▸ **Passage shown**:
---

Raising capital from business angels and private investors isn’t as easy as some people think

There’s no question about it: Raising funding for a start-up from angel investors or venture capitalists is hard.  Some entrepreneurs seem to think that investors should be falling over each other to fund their project, but the unfortunate truth is that only a small percentage of entrepreneurs are successful in raising capital for their start-up. 

Unlike venture capitalists who invest other people’s money, angels invest their OWN money.  It’s important to put yourself in the investors’ shoes – how easily would you be persuaded to give £100,000 of your own hard-earned money to a complete stranger?  Angel investors may be willing to take on more risk than most, but it’s still a tough job to get them to write you a cheque.  Here are a few things to remember when approaching angels.

Business angels are in it to make money

You must be willing to give up some ownership or control of your business, and be able to show a significant return within 3-7 years, as well as a profitable exit strategy.  Angels invest for the same reason other people do: to make money. Investing in early stage companies is high risk, so investors expect to see high returns.

Don’t stop moving your business forward

Try to develop your business as much as you possibly can: build a prototype, interview potential clients to gauge their interest, prove the concept, get some letters of intent or pre-orders and possibly even start generating some revenue. The more traction your business has, the more attractive it will be to investors.

---

▸ **Dataset entries**:
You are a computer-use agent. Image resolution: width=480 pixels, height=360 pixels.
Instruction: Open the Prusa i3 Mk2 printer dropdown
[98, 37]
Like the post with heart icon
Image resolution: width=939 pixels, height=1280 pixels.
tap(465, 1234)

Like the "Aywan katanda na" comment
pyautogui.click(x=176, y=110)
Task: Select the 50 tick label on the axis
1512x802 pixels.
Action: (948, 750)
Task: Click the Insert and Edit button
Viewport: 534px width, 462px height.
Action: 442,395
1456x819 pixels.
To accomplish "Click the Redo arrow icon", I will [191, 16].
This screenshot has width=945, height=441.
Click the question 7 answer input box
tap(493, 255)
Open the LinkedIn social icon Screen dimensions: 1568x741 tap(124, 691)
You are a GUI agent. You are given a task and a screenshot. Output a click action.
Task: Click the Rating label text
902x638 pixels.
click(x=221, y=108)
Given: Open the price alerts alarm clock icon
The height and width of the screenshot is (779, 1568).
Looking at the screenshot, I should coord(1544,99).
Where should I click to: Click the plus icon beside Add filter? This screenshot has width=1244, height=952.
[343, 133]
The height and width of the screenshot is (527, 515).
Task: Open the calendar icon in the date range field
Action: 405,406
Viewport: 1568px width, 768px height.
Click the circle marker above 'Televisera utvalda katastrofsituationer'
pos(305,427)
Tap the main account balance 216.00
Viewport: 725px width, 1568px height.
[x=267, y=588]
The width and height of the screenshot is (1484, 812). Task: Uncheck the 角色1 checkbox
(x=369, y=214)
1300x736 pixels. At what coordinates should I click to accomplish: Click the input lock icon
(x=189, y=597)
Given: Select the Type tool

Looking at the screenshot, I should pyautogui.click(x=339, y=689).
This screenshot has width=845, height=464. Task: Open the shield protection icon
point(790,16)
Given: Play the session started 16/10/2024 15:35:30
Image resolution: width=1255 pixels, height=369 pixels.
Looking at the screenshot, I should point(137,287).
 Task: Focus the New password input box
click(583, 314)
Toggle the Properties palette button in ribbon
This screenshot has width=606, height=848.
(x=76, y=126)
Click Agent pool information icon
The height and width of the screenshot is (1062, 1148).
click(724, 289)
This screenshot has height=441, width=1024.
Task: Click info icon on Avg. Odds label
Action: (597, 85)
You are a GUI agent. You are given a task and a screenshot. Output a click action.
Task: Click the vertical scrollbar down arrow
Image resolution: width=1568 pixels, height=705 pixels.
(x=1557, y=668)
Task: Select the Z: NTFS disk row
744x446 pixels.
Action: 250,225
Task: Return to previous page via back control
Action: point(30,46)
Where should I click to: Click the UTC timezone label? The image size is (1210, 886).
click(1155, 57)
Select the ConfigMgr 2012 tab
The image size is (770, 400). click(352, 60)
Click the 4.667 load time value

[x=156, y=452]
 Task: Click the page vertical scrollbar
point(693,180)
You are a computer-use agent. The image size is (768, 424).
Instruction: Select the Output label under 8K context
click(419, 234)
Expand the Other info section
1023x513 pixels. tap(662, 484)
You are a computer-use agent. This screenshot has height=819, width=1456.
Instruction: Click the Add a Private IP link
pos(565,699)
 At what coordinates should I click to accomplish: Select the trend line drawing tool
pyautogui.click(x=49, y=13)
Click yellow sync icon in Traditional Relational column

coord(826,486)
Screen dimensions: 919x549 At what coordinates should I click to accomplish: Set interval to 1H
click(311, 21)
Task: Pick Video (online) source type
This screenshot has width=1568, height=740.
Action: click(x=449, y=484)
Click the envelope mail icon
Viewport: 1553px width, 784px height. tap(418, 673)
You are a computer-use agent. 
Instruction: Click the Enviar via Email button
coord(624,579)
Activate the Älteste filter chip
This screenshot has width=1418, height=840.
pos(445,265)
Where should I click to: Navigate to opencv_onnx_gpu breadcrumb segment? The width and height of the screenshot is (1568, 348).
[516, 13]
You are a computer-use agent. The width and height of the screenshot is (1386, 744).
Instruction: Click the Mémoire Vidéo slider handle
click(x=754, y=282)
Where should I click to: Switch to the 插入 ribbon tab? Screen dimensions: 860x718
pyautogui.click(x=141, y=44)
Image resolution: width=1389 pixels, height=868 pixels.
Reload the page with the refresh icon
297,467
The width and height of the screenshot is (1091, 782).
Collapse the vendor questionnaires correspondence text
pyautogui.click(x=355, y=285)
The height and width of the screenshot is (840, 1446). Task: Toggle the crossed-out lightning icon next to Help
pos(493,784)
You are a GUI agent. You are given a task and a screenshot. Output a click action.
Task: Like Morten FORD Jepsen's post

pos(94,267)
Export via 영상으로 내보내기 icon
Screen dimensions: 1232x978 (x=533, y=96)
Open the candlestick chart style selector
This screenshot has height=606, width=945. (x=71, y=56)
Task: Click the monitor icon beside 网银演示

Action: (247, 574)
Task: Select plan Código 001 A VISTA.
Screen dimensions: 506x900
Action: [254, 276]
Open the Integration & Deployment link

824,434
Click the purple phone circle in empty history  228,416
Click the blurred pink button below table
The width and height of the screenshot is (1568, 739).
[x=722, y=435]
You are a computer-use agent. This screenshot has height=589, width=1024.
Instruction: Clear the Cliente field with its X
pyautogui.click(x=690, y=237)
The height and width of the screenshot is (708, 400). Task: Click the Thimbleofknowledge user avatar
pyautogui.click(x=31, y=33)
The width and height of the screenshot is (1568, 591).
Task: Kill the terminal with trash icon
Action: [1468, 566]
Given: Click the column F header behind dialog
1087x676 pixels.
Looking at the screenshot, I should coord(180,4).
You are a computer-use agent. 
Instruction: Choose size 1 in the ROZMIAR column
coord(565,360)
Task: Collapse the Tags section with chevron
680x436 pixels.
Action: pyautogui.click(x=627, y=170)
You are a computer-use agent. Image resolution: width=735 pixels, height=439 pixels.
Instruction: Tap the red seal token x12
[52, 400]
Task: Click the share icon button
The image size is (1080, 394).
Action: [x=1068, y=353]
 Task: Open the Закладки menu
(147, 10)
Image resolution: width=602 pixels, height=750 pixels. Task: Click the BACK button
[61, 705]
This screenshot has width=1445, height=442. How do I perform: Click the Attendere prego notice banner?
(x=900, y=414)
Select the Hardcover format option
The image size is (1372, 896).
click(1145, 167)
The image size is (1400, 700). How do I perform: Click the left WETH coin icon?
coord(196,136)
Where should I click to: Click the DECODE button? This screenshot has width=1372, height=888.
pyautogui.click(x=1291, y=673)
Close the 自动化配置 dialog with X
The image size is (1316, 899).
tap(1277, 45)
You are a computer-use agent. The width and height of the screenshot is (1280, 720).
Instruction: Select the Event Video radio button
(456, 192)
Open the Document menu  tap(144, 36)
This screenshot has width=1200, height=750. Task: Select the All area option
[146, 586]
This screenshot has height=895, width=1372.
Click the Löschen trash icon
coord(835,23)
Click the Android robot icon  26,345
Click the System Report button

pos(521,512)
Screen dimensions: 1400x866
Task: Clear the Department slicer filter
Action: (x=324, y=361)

---

Repeat the angel-investing passage, beginning at the words "Business angels are" and stopping after "be to investors.", with "prototype" swapped for "working model".

▸ **Answer for the task**:
Business angels are in it to make money

You must be willing to give up some ownership or control of your business, and be able to show a significant return within 3-7 years, as well as a profitable exit strategy.  Angels invest for the same reason other people do: to make money. Investing in early stage companies is high risk, so investors expect to see high returns.

Don’t stop moving your business forward

Try to develop your business as much as you possibly can: build a working model, interview potential clients to gauge their interest, prove the concept, get some letters of intent or pre-orders and possibly even start generating some revenue. The more traction your business has, the more attractive it will be to investors.